All previous experiments can finish the sanitization process within 30 s. We further study the scalability of our algorithm over large data sets. We generate different data sets of different sizes by randomly adding records to the Adult data set. For each original record r, we create α−1 variations of the record by replacing some of the attribute values randomly from the same domain. Here α is the blowup scale and thus the total number of records is α×45 222 after adding random records. Figure 5B depicts the runtime for 200 000 to million records for h=15 and ε=1.
Summary
We observed two general trends from the experiments. First, the privacy budget has a direct impact on the CA. A higher budget results in better accuracy since it ensures better attribute partitioning and lowers the magnitude of noise that is added to the count of each equivalence group. Second, the CA initially increases with the increase in the number of specializations, but decreases after a certain threshold. This is an interesting observation. The number of equivalence groups increases quite rapidly with an increase in the number of specializations, resulting in a smaller count per group. Up to a certain threshold it has a positive impact due to more precise values; however, the influence of the Laplace noise gets stronger as the number of specializations grows. Note that if the noise is as large as the count, then the disclosed data are useless. This confirms that listing all possible combinations of values (ie, contingency table) and then adding noise to their counts is not a good approach for high-dimensional data since the noise will be as big as the count. Since this is a non-interactive approach, the data owner can try different values of h to find the threshold and then release the sanitized data. Determining a good value of h adaptively, given the data set and the privacy budget, is an interesting approach for future work that we plan to investigate.
Discussion
Does the algorithm yield a globally optimal solution? Can the algorithm be easily modified to anonymize sequential data? Are noise addition and generalization-based techniques desirable for the users of medical data sets? In this section, we provide answers to these questions.
Globally optimal
The proposed algorithm does not yield an optimal solution cut, rather it is suboptimal. The algorithm uses an exponential mechanism which probabilistically chooses a candidate with a high score. Thus, it is possible that a different solution cut may provide better utility. However, it is important to note that maximizing the overall sum of the Score for specializations in the training data does not guarantee having the lowest classification error in the testing data.
Sequential data
While set-valued data (not considering the order) are useful for many data analysis tasks, we acknowledge that in some other analysis tasks the order of items could provide extra useful information and may pose new re-identification risks. The proposed anonymization algorithm can be extended to handle sequential data as well. In order to anonymize sequential data, we need to preprocess each item in the sequence by its order and then consider the item–order pair as the new ‘item’. Then, these new item sets could be used as an input to our algorithm, which will then prevent re-identification attacks based on the order of items. However, this is not currently implemented in the paper.
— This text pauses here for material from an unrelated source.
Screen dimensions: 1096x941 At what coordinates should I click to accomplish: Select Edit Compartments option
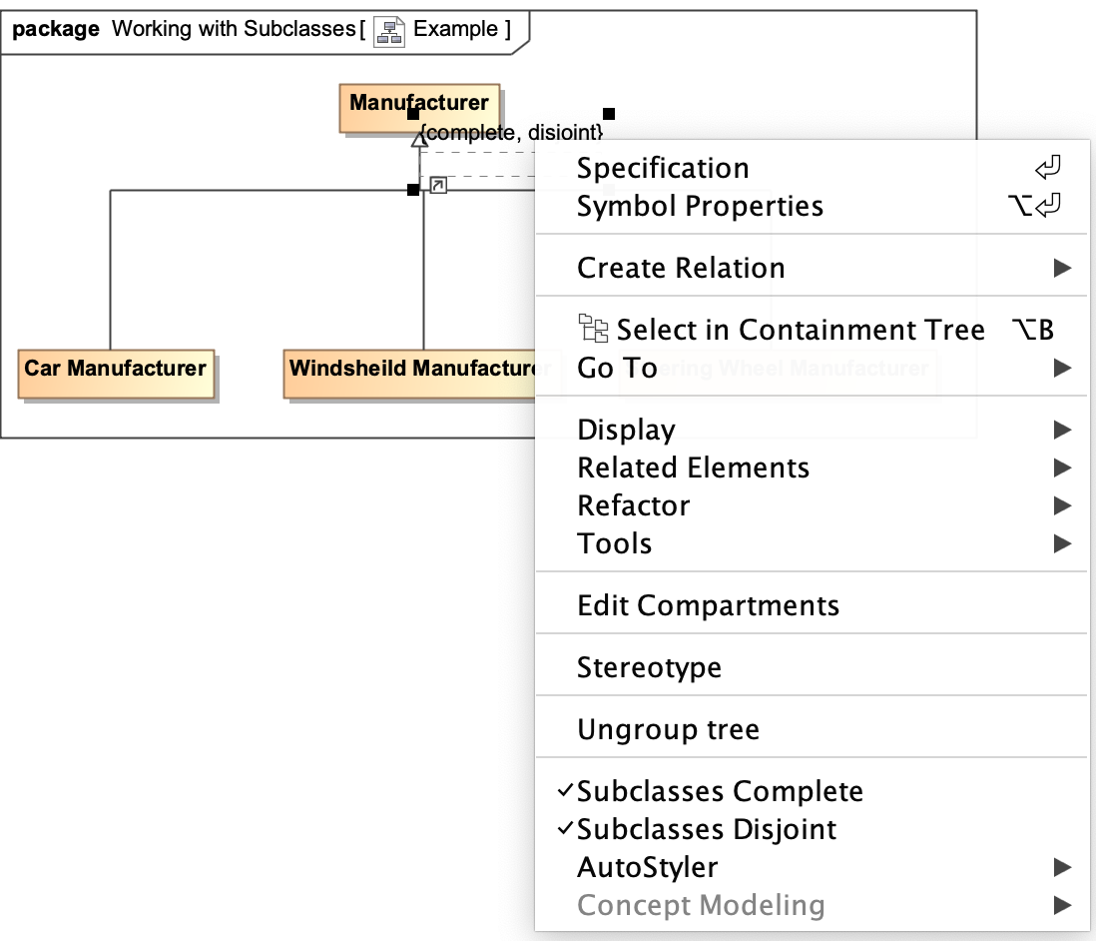pyautogui.click(x=708, y=605)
Usefulness of our approach
One of the inputs of our algorithm is the number of generalizations. Data users could specify the desired degree of generalizations by setting a proper value for h. Concerning the negative impact of noise (ie, on data utility) added to satisfy differential privacy, we expect the sanitized data from our algorithm to be useful for a few tasks (eg, classification as illustrated in this paper), but not all data analysis tasks, especially those that focus on attribute values of individuals. This is an inherent limitation of differential privacy methodology, and it is the price we pay to achieve a provable privacy guarantee. We acknowledge this limitation and will seek for better solutions in future work.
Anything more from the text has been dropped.